- _Что нужно сделать_:
1. В честь кого, согласно статье «Пушкин у Довлатова», Довлатов назвал свою таллиннскую дочку Сашу?
2. Выведите без изменений отрывок статьи «Пушкин у Довлатова», начиная со слов «Александр Генис. Пушкин» и заканчивая словами «не хуже Белкина.».
3. Объясните в одном–трех предложениях, почему, согласно статье «Пушкин у Довлатова», «Капитанская дочка» была исключением для Довлатова, который о Пушкине говорил редко.

- _Фрагмент текста_:
★ ★ ★ ★ ★ ★ ★

Александр Генис. Пушкин у Довлатова. - Сергей Довлатов: творчество, личность, судьба / Сост. А. Ю. Арьев. - СПб.: "Звезда", 1999.
ПУШКИН У ДОВЛАТОВА
1
Свою таллиннскую дочку Сашу
Довлатов назвал в честь Пушкина. Но говорил он о нем редко, совсем не так,
как о Достоевском, Фолкнере или даже Куприне. Исключение составляла «Капитанская
дочка», чей сюжет провоцирует на аналогии. Если правда, что главное для
писателя придумать не книгу, а автора, то соблазнительно представить, будто
«Зону» Довлатов писал от лица Петра Гринева, из которого мог бы получиться
прозаик не хуже Белкина.

★ ★ ★ ★ ★ ★ ★

- _Предоставленные записи_:
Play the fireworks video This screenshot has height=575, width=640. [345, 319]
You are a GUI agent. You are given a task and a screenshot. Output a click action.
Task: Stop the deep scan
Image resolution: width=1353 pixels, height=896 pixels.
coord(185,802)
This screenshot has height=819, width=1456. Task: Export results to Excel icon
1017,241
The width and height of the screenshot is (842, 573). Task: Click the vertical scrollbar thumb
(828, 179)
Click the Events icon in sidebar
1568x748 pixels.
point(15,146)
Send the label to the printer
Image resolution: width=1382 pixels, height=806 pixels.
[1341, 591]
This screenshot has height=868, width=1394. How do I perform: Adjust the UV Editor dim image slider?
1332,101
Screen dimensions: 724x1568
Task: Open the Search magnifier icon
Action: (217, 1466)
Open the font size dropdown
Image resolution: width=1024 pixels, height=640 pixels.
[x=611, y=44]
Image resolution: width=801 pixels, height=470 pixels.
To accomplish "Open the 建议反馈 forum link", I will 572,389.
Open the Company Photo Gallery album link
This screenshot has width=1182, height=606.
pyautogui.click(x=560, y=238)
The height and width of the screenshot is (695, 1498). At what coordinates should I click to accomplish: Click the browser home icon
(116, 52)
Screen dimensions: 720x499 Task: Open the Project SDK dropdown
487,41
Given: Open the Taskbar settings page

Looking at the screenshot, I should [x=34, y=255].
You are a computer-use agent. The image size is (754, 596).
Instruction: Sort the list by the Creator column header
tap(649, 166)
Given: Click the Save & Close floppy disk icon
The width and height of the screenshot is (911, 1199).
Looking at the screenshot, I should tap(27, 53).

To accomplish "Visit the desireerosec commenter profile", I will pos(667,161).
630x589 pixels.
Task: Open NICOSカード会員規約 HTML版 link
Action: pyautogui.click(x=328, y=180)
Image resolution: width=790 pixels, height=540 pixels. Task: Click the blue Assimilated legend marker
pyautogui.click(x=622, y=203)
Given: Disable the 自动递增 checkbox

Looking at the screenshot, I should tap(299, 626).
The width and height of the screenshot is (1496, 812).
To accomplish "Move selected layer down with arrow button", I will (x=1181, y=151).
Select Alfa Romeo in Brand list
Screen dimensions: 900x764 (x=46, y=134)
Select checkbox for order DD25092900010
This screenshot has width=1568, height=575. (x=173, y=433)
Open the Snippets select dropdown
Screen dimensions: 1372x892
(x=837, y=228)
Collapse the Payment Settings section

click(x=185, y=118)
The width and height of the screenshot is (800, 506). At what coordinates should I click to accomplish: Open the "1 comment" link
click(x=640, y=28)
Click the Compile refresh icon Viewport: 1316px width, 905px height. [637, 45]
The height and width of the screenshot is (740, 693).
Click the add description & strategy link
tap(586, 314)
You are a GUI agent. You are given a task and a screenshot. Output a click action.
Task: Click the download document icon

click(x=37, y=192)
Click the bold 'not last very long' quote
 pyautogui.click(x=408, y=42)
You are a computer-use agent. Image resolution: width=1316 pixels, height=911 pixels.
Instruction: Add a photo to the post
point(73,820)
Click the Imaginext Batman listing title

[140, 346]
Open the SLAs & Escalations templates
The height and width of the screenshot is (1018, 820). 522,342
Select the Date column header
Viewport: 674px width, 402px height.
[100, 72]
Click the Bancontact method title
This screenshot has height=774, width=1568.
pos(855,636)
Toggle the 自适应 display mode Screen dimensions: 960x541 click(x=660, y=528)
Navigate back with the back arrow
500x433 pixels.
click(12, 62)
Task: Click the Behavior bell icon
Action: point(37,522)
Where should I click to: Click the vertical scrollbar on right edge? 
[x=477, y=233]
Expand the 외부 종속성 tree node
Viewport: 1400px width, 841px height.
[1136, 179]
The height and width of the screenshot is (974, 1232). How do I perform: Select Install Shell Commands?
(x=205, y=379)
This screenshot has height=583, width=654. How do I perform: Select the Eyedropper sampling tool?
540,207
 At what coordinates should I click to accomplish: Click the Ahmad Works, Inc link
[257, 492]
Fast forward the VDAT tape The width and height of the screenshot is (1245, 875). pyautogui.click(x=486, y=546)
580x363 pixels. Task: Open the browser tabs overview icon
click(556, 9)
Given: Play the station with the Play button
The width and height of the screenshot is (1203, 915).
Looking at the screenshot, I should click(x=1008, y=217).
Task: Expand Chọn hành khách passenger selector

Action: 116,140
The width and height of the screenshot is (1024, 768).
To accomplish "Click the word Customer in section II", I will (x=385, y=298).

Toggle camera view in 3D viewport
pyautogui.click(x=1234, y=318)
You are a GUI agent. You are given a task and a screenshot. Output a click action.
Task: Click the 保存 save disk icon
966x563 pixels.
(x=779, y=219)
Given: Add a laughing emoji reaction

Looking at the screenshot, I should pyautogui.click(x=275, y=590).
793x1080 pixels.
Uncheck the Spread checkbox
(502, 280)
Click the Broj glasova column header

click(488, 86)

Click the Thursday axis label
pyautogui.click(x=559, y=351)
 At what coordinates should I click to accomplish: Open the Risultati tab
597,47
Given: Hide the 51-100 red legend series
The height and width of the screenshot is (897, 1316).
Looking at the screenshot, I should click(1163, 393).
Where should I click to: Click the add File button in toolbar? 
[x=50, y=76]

★ ★ ★ ★ ★ ★ ★

- _Ответы по заданиям_:
1. В честь Пушкина.

2.
Александр Генис. Пушкин у Довлатова. - Сергей Довлатов: творчество, личность, судьба / Сост. А. Ю. Арьев. - СПб.: "Звезда", 1999.
ПУШКИН У ДОВЛАТОВА
1
Свою таллиннскую дочку Сашу
Довлатов назвал в честь Пушкина. Но говорил он о нем редко, совсем не так,
как о Достоевском, Фолкнере или даже Куприне. Исключение составляла «Капитанская
дочка», чей сюжет провоцирует на аналогии. Если правда, что главное для
писателя придумать не книгу, а автора, то соблазнительно представить, будто
«Зону» Довлатов писал от лица Петра Гринева, из которого мог бы получиться
прозаик не хуже Белкина.

3. Сюжет «Капитанской дочки» провоцирует на аналогии. Поэтому соблазнительно представить, будто «Зону» Довлатов писал от лица Петра Гринева.